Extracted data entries
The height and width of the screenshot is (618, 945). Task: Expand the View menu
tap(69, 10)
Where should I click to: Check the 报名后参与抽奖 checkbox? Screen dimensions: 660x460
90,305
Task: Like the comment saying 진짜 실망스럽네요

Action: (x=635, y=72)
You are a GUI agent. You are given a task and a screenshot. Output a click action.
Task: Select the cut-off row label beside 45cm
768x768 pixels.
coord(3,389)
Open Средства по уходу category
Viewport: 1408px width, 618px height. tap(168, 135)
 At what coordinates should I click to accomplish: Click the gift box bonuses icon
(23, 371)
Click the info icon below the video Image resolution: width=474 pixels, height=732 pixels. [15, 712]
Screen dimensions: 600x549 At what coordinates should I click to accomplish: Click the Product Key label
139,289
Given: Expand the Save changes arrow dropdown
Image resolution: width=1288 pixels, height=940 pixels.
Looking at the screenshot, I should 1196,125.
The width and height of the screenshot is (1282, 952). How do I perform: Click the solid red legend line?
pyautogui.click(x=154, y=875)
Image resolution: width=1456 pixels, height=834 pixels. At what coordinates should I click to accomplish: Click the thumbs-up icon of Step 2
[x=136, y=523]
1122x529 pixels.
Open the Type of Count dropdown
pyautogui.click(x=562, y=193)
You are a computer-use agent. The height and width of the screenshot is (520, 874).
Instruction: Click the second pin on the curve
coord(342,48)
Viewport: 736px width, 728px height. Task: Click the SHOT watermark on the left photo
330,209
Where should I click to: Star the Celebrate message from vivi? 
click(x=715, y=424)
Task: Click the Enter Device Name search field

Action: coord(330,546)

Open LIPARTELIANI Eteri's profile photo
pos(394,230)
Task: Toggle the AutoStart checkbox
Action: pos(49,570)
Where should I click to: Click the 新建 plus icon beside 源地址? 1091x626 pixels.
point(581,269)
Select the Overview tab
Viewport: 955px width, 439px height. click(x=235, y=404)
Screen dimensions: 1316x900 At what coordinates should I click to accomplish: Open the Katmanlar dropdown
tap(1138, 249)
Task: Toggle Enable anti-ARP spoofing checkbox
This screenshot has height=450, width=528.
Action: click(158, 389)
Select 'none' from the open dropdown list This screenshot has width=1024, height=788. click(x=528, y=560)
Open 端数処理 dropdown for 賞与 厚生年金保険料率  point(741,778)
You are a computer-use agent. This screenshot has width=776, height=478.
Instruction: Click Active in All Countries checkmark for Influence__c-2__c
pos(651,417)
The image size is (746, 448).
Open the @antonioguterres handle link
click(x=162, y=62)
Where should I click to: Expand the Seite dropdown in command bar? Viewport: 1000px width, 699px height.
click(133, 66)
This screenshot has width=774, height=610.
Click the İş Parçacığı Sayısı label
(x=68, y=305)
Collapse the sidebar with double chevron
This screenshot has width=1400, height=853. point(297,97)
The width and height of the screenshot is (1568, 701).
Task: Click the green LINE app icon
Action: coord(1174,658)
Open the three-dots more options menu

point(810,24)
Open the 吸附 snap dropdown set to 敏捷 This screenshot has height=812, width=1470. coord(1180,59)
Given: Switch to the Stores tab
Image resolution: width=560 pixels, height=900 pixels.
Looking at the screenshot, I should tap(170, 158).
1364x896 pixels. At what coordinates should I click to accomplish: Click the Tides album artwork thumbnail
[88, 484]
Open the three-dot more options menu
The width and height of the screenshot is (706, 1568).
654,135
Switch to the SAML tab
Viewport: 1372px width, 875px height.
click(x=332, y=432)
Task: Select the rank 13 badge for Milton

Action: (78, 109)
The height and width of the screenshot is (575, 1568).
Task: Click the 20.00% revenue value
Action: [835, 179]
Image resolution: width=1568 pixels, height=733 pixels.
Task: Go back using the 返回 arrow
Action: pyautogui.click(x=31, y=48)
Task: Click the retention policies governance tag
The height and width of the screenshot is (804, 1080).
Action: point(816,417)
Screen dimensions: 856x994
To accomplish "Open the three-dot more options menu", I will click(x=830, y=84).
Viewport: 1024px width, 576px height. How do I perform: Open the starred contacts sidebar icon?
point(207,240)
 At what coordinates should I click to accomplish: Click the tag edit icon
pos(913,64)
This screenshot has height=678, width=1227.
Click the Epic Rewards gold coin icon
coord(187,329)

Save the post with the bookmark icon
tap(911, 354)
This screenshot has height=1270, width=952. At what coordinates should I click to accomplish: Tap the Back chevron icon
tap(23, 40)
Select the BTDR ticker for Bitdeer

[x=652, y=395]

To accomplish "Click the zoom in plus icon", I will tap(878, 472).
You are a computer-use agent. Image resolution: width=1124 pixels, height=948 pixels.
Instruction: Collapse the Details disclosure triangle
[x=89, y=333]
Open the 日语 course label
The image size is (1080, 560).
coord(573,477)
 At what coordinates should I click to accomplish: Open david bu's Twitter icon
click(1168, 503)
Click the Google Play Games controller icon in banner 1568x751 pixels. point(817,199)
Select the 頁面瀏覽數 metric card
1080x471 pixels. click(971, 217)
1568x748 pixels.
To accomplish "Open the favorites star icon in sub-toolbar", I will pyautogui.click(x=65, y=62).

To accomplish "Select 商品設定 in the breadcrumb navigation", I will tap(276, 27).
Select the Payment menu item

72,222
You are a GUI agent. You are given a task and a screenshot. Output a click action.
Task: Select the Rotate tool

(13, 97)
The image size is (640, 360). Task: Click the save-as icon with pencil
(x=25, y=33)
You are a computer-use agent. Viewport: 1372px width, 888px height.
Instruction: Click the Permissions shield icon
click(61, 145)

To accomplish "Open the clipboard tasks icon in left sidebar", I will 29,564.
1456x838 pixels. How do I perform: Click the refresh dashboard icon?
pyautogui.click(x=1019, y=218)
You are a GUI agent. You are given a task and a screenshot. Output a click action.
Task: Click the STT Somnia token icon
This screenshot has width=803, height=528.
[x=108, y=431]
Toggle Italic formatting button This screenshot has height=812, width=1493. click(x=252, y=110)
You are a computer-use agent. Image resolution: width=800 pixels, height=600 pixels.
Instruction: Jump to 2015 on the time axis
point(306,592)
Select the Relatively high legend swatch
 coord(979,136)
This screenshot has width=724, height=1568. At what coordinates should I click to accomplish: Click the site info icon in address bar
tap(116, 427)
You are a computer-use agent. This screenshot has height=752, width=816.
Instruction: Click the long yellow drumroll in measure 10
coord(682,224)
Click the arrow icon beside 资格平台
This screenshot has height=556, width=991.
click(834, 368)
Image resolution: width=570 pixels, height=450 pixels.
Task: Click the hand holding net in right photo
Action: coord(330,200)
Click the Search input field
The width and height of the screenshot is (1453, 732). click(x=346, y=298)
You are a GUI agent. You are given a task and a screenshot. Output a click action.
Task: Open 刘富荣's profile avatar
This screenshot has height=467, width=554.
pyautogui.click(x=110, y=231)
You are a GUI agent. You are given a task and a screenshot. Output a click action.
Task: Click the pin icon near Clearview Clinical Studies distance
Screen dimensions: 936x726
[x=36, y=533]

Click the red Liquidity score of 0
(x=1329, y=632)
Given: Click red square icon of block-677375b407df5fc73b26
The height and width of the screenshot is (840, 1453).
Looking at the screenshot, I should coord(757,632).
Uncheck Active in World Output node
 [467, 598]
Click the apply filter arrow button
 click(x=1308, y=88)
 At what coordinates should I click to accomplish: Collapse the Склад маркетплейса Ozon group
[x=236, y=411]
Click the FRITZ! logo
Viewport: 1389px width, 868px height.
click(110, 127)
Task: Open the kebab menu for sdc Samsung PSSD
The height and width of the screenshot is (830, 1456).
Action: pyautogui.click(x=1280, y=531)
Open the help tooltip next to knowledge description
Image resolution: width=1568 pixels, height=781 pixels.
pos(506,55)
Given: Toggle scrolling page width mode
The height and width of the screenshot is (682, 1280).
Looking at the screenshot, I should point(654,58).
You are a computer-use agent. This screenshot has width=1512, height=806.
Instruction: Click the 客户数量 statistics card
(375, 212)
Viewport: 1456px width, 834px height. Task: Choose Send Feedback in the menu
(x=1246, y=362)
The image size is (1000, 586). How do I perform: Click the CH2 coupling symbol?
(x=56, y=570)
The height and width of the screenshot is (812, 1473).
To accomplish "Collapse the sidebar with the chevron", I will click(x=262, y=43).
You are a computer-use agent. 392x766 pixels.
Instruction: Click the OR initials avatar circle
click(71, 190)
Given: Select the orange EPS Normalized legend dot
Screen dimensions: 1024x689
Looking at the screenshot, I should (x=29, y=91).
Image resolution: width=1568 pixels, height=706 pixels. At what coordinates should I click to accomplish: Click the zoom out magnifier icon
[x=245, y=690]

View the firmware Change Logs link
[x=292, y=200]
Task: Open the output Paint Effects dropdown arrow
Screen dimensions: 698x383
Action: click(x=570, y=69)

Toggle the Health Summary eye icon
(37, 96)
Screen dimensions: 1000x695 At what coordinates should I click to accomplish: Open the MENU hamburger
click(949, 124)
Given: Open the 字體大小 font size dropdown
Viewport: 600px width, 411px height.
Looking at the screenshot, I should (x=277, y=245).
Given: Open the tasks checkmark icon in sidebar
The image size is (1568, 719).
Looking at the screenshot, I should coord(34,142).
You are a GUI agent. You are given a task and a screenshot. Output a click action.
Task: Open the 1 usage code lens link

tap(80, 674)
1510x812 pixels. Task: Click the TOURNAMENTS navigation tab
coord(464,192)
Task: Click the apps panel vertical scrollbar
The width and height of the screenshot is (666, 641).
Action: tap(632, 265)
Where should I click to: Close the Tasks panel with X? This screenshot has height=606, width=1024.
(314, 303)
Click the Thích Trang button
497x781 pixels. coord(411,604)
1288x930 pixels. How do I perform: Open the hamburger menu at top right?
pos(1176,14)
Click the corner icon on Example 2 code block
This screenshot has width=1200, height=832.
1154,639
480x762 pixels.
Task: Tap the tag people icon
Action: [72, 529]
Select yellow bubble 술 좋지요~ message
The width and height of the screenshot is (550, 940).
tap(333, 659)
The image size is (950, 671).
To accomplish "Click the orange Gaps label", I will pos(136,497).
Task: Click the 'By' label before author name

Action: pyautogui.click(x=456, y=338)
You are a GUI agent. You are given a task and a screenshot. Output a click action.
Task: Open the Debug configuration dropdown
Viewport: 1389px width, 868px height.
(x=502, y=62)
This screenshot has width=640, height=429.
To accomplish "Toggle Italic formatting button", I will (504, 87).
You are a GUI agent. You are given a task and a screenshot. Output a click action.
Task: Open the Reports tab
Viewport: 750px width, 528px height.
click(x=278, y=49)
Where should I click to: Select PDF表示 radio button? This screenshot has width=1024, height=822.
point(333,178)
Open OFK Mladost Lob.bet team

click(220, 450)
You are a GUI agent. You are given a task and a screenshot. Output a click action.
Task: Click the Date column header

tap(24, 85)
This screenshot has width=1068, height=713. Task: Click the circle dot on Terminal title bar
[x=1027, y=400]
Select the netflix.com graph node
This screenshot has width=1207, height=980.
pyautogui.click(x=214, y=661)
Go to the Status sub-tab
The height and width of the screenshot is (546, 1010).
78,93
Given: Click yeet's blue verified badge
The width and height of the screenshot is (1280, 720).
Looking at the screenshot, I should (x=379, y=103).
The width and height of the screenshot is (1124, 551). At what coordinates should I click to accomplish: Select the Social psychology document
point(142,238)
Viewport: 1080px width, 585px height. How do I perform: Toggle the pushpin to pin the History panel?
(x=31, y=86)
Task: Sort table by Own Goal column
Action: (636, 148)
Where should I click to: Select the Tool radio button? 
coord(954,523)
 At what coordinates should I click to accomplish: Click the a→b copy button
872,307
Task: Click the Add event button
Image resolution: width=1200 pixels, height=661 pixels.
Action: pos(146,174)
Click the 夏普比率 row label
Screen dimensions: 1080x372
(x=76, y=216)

» Directions for this task: Can you put every line from the one containing "Where should I click to: Close" down to the one containing "click(220, 450)", both included, into a Markdown table with a Row column for the row number and a Text column for the line, leaving out blank lines?

» Worked answer:
| Row | Text |
|---|---|
| 1 | Where should I click to: Close the Tasks panel with X? This screenshot has height=606, width=1024. |
| 2 | (314, 303) |
| 3 | Click the Thích Trang button |
| 4 | 497x781 pixels. coord(411,604) |
| 5 | 1288x930 pixels. How do I perform: Open the hamburger menu at top right? |
| 6 | pos(1176,14) |
| 7 | Click the corner icon on Example 2 code block |
| 8 | This screenshot has width=1200, height=832. |
| 9 | 1154,639 |
| 10 | 480x762 pixels. |
| 11 | Task: Tap the tag people icon |
| 12 | Action: [72, 529] |
| 13 | Select yellow bubble 술 좋지요~ message |
| 14 | The width and height of the screenshot is (550, 940). |
| 15 | tap(333, 659) |
| 16 | The image size is (950, 671). |
| 17 | To accomplish "Click the orange Gaps label", I will pos(136,497). |
| 18 | Task: Click the 'By' label before author name |
| 19 | Action: pyautogui.click(x=456, y=338) |
| 20 | You are a GUI agent. You are given a task and a screenshot. Output a click action. |
| 21 | Task: Open the Debug configuration dropdown |
| 22 | Viewport: 1389px width, 868px height. |
| 23 | (x=502, y=62) |
| 24 | This screenshot has width=640, height=429. |
| 25 | To accomplish "Toggle Italic formatting button", I will (504, 87). |
| 26 | You are a GUI agent. You are given a task and a screenshot. Output a click action. |
| 27 | Task: Open the Reports tab |
| 28 | Viewport: 750px width, 528px height. |
| 29 | click(x=278, y=49) |
| 30 | Where should I click to: Select PDF表示 radio button? This screenshot has width=1024, height=822. |
| 31 | point(333,178) |
| 32 | Open OFK Mladost Lob.bet team |
| 33 | click(220, 450) |